たとえばトヨタ自動車が北米進出を決めて、ケンタッキー工場を作ったのが1987年でした。日本的経営がアメリがでも注目されたのが1980年代ですから、まだそのころ、日本においてグローバルな環境が整っていると言える状況ではなかったと思います。
日本語の場合も、書かれる内容がグローバル化することが、書くこと読むことに影響を与えたはずです。1980年代か1990年代に、現代の日本語になったと考えられます。そのくらい最近のことだとしたら、日本語の文法がなくてもおかしくないはずです。
2 日本語文法の第一波と第二波
日本語の文法の場合、戦後に古典文法を現代文法に転換していったのが第一波でした。古典文法には形容動詞がありますから、その名残りのように、教科書文法にはまだ形容動詞が生き延びています。英文法の影響もあって、主語と述語を骨格とした文法です。
その次に、外国人向けに日本語を教える人たちが作り上げてきた文法が第二波になると思います。ここでは形容動詞は消えて、形容詞の中のナ形容詞という扱いになっていました。さらに主語を否定する考えの人が、もしかしたら多数派です。
第一波よりも、第二波の方が若い学者たちの支持を受けていますので、最近の学界では通説的な見解になっているかもしれません。しかし、日本人向けの文法ではないですから、何となくしっくりこないことがあります。一般の優秀な方々は支持していません。
3 第三波の予想図
そうなると第三波が出てくるはずですが、まだ明確になっていないようです。第三波となるための条件は、文法に関して専門的な知識がなくても、使える文法であることになります。日本語の文法で、日本語の文章が分析できるツールでなくてはなりません。
第二波の問題点は、主語・述語を否定してしまって、かわりに主題と解説という構造を導入してしまったことです。主題の定義が上手くできていません。「は」が主題の目印だ言うのでは、使いようがないのです。使える文章の分析方法も提示できていません。

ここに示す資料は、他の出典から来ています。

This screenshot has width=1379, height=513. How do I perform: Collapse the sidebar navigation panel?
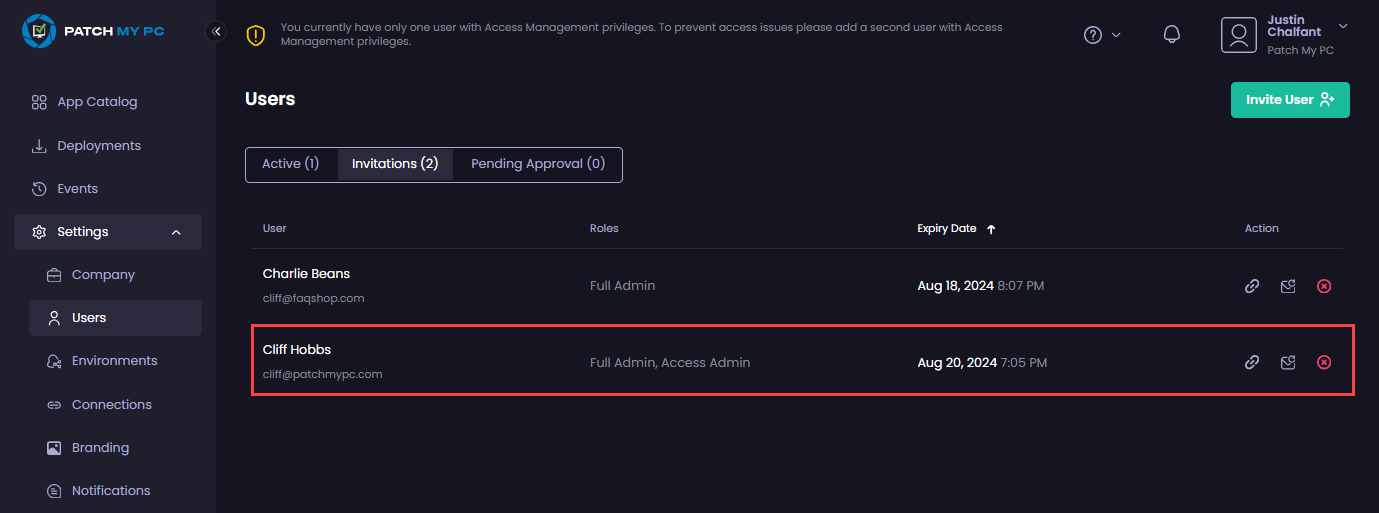point(217,31)
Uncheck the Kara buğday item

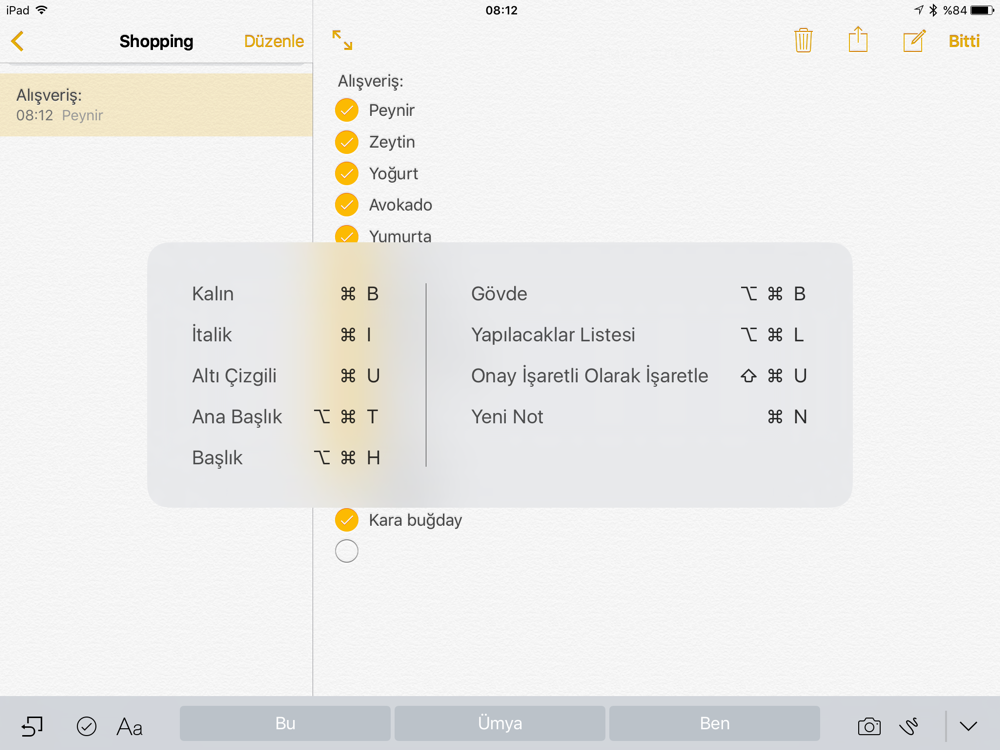[346, 520]
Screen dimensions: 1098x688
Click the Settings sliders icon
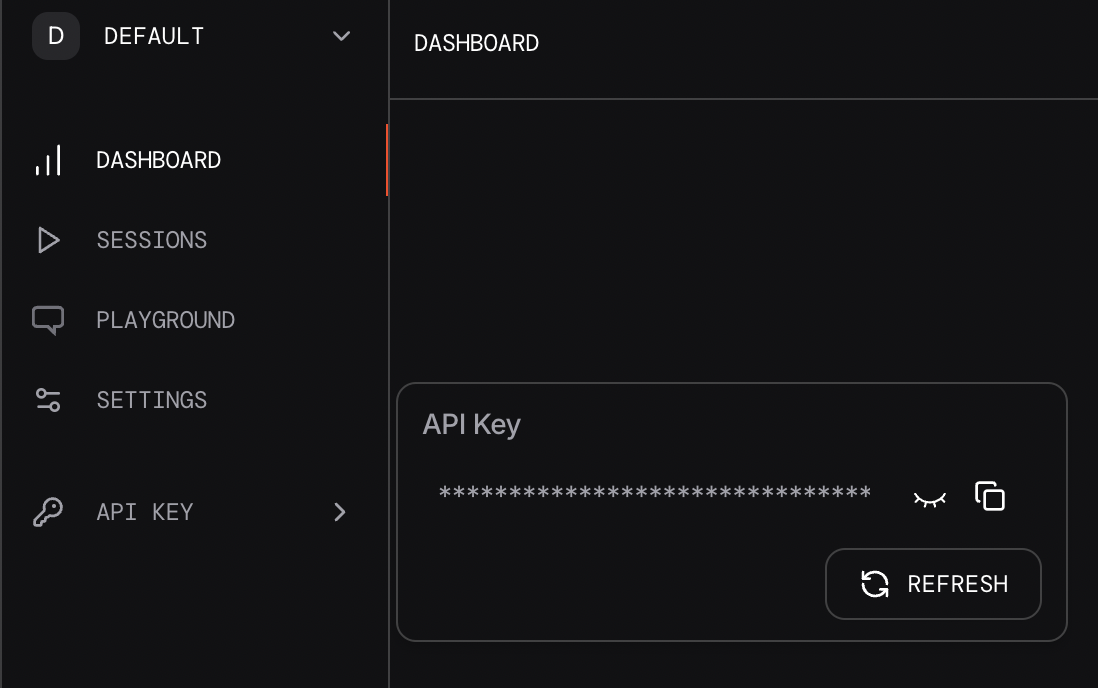click(48, 400)
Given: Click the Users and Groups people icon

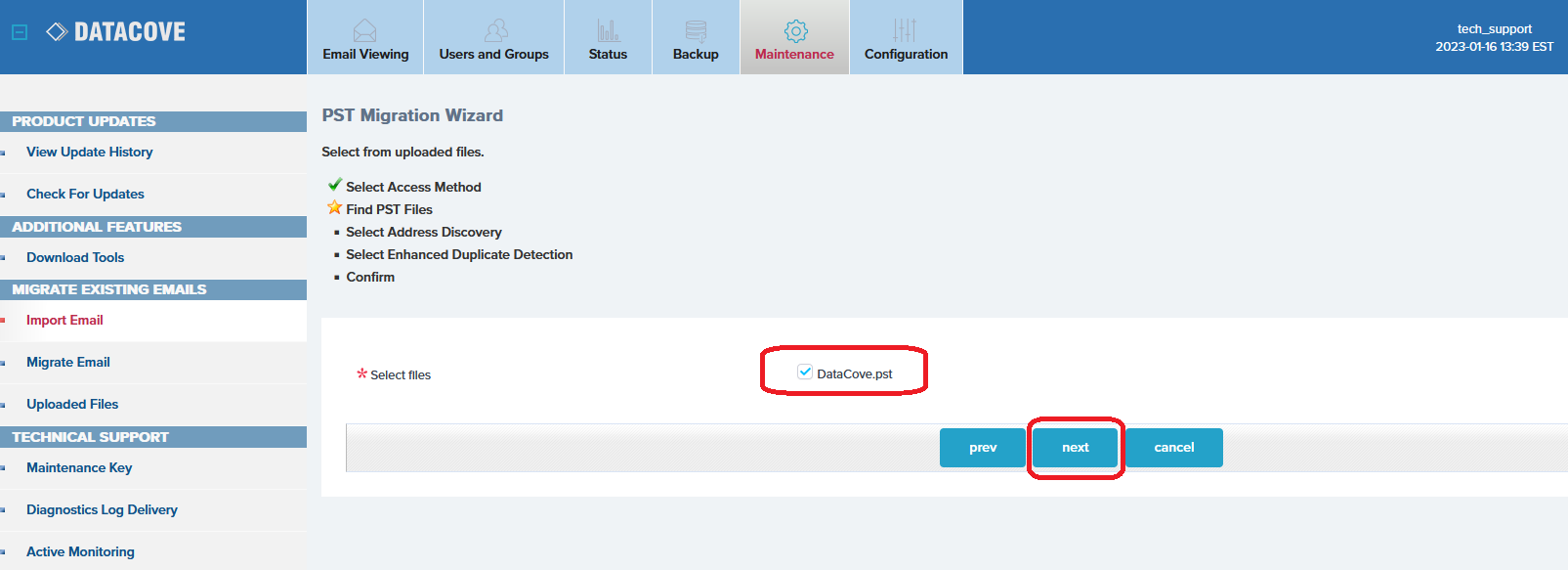Looking at the screenshot, I should (x=496, y=30).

「は」は主題で、「が」は主格ですから、両者は別物です…というのでは説明になっていません。活用のない「ナ形容詞」に活用形があることにしてあります。こんなツールで文章の分析などできるわけありません。第三波と言うなら、文章分析ができるはずです。
適切な文章分析ができるなら、小学生の言語能力が増進したり、言語野の障碍を改善したりといった効果も期待できるでしょう。日本人が日本語を、意識的に運用できるようにするための文法が出てくれば、たぶんそれが第三波になります。こんな話をしました。